By the time the National Old Trails Road Ocean to Ocean Highway Association held its second annual convention on April 29 and 30, 1913, the Santa Fe-Grand Canyon-Nedles National Highjway Association was ready. The debate on routing took place during the afternoon of April 29. An anendment was offered to amend the associations constitution to adopt the Grand Canyon Route between Sante Fe and the Pacific Coast as the official route of the National Old Trails Road. Either during this session or that evening O. K. Parker spoke in support of the change:

"The Santa Fe, Grand Canyon and Needles National Highway follows closely the route of the Sante Fe railway from Las Angles to Sante Fe, the route being approximately that of the Kearney trail. It will form the western link of the Old Trails National Highway. There is good road most of the way and by the middle of summer it will be posted with signs. The posting of the Sante Fe Trail will have been completed by that time, so there will be a well marked highway from Kansas City to the coast".

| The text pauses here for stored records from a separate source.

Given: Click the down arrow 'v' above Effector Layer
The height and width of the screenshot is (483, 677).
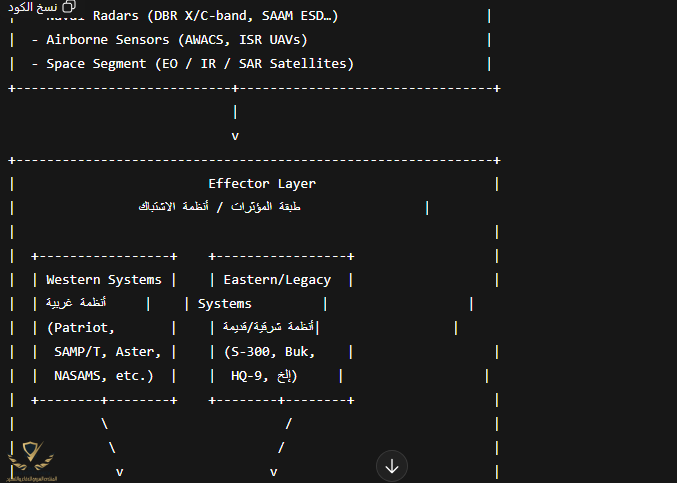Looking at the screenshot, I should pyautogui.click(x=235, y=136).
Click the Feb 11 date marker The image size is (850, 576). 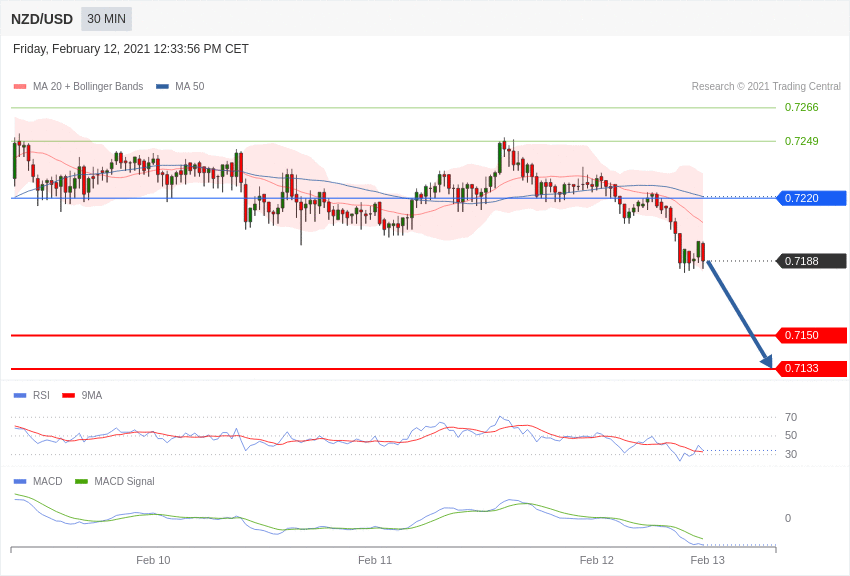pyautogui.click(x=375, y=560)
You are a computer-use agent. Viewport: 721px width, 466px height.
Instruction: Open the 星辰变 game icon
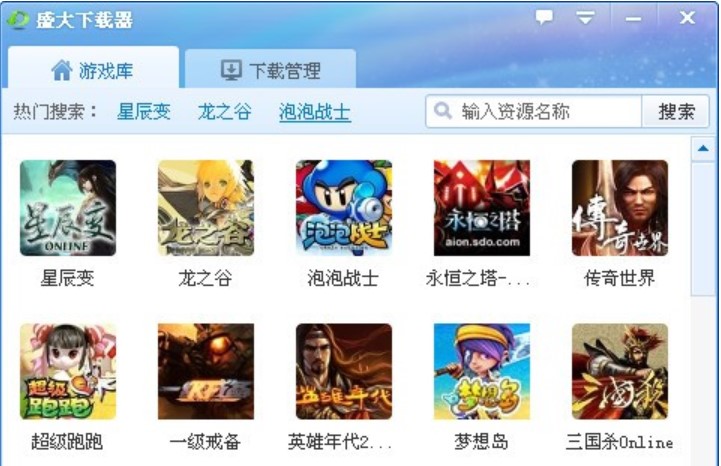[x=68, y=208]
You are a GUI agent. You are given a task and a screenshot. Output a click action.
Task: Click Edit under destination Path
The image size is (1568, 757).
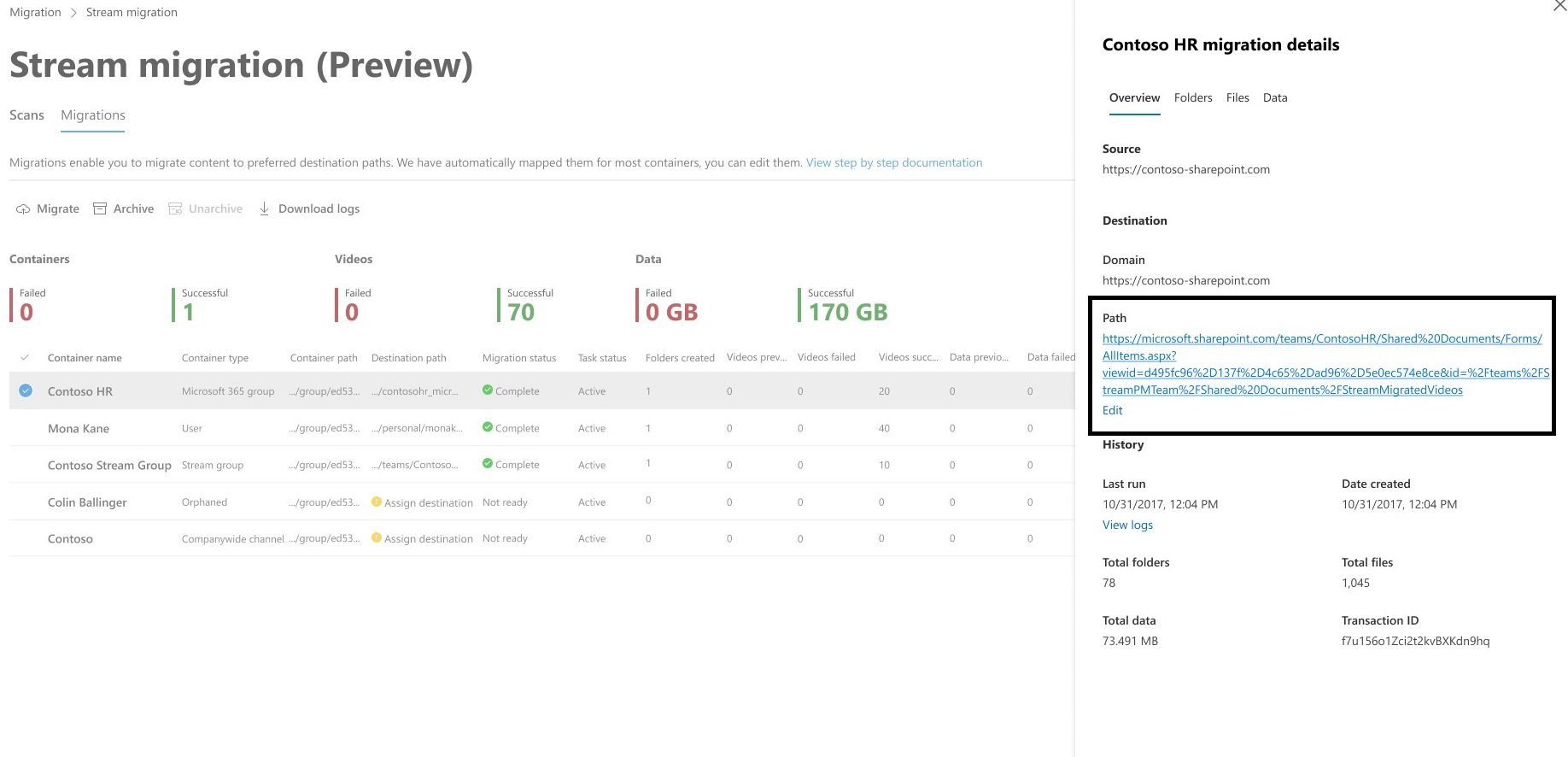point(1112,410)
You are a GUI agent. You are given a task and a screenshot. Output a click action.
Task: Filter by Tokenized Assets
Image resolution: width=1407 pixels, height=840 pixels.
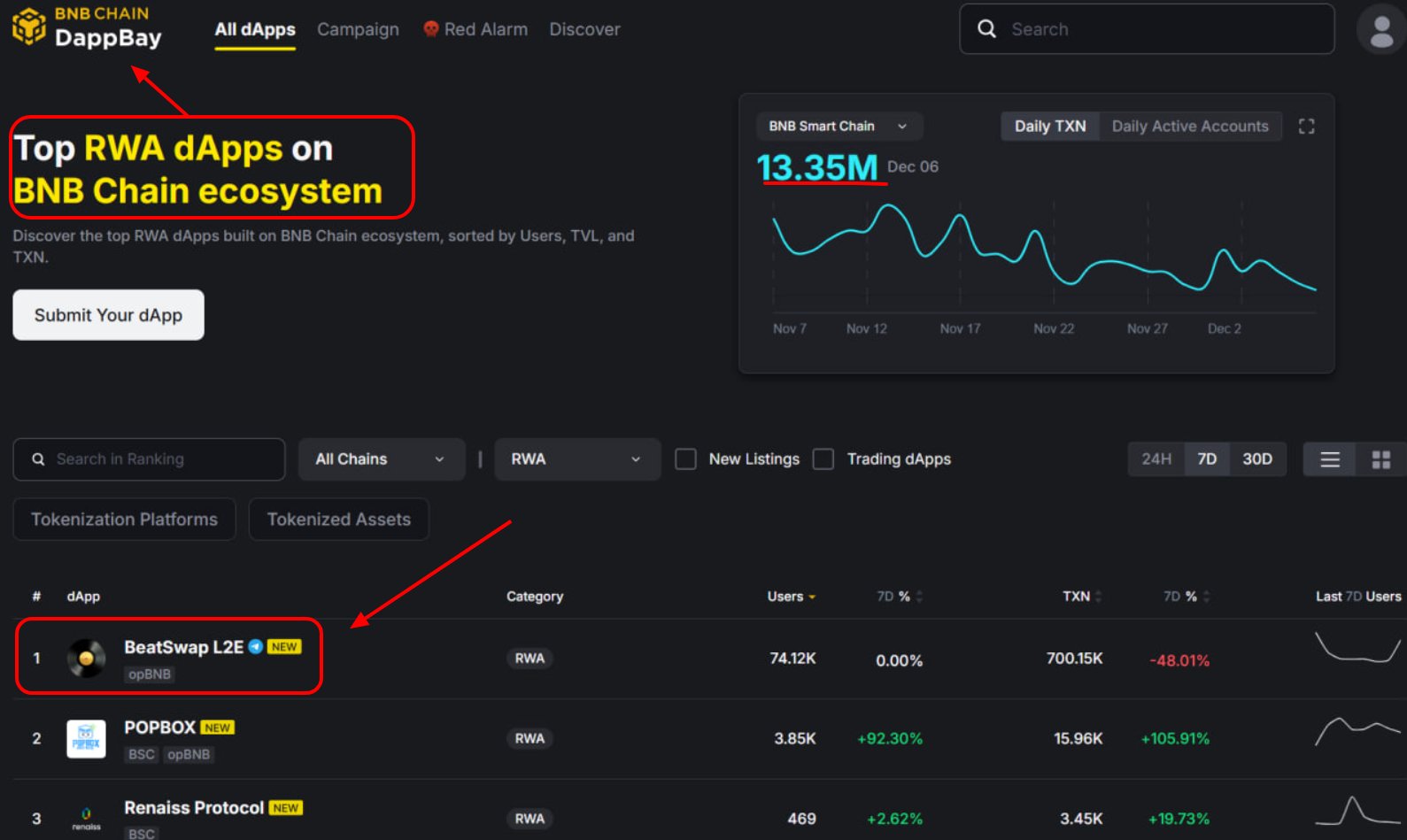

With that the constitution was amended to adopt the official route west of Santa Fe:
through Albuquerque and Gallup, New Mexico; Holbrook, Winslow, Flagstaff, Williams, Ashfork, Seligman, Kingman, Yucca and Topeka [Topock], Arizona; Needles, Coffs [Goffs], Bacdad [Bagdad], Barstow, San Bernadino, Upland, San Gabriel, and from Barstow through Bakersfield, Corcoran, Fresno, Merced, Stockton to San Francisco, California. The association also dropped "Ocean to Ocean" from its name. Hereafter, it shall be known simply as the National Old Trails Road association.

Thus this route would become the Old Trails Highway and in 1926 Route 66. Just east of this cache is "This Old Bridge" GC1CGFQ which crossed Padre Canyon and allowed this alignment to be the first across Nothern Arizona.